__Document__.
Compute the probability of Practical Significance (ps), which can be conceptualized as a unidirectional equivalence test. It returns the probability that effect is above a given threshold corresponding to a negligible effect in the median's direction. Mathematically, it is defined as the proportion of the posterior distribution of the median sign above the threshold.
p_significance(x, ...)
# S3 method for class 'numeric'
p_significance(x, threshold = "default", ...)
# S3 method for class 'get_predicted'
p_significance(
x,
threshold = "default",
use_iterations = FALSE,
verbose = TRUE,
...
)
# S3 method for class 'data.frame'
p_significance(x, threshold = "default", rvar_col = NULL, ...)
# S3 method for class 'brmsfit'
p_significance(
x,
threshold = "default",
effects = "fixed",
component = "conditional",
parameters = NULL,
verbose = TRUE,
...
)Vector representing a posterior distribution. Can also be a
stanreg or brmsfit model.
Currently not used.
The threshold value that separates significant from negligible effect, which can have following possible values:
"default", in which case the range is set to 0.1 if input is a vector,
and based on rope_range() if a (Bayesian) model is provided.
a single numeric value (e.g., 0.1), which is used as range around zero (i.e. the threshold range is set to -0.1 and 0.1, i.e. reflects a symmetric interval)
a numeric vector of length two (e.g., c(-0.2, 0.1)), useful for
asymmetric intervals
a list of numeric vectors, where each vector corresponds to a parameter
a list of named numeric vectors, where names correspond to parameter
names. In this case, all parameters that have no matching name in threshold
will be set to "default".

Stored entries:
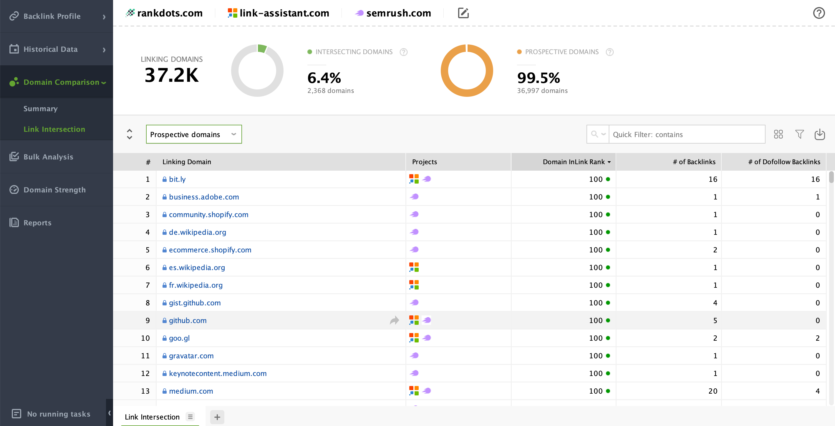This screenshot has height=426, width=835.
Task: Open the advanced filter funnel icon
Action: tap(799, 134)
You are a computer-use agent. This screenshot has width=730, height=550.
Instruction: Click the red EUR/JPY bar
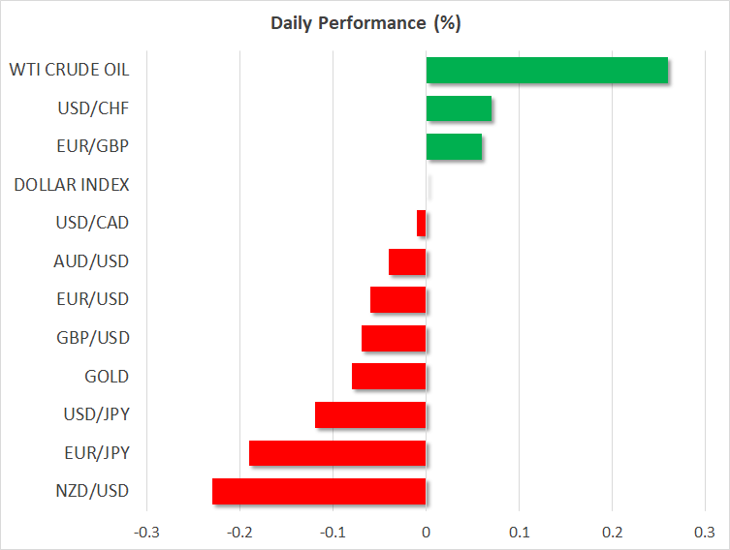337,453
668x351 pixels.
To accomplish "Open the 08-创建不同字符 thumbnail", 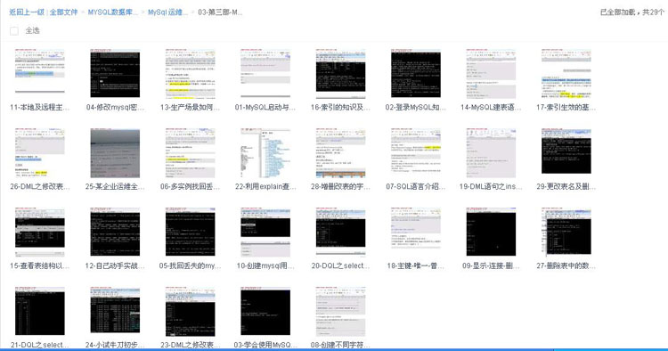I will [340, 312].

__To be done__.
1. Reproduce word for word the stretch of the p_significance documentation above, from "Currently not used." through "model is provided.".
2. According to the p_significance documentation above, what is the threshold range set to under the "default" option when the input is a vector?

__Per-task answers__.
1.
Currently not used.
The threshold value that separates significant from negligible effect, which can have following possible values:
"default", in which case the range is set to 0.1 if input is a vector,
and based on rope_range() if a (Bayesian) model is provided.

2. It is set to 0.1.